[PROBLEM DESCRIPTION]: Reproduce all records verbatim.

DATA SUPPLIED: Begin

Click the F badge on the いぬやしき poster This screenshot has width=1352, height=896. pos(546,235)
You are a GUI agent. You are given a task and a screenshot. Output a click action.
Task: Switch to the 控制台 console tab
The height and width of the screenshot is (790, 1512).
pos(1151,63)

DATA SUPPLIED: End

[TASK ANSWER]:
Click the F badge on the いぬやしき poster This screenshot has width=1352, height=896. pos(546,235)
You are a GUI agent. You are given a task and a screenshot. Output a click action.
Task: Switch to the 控制台 console tab
The height and width of the screenshot is (790, 1512).
pos(1151,63)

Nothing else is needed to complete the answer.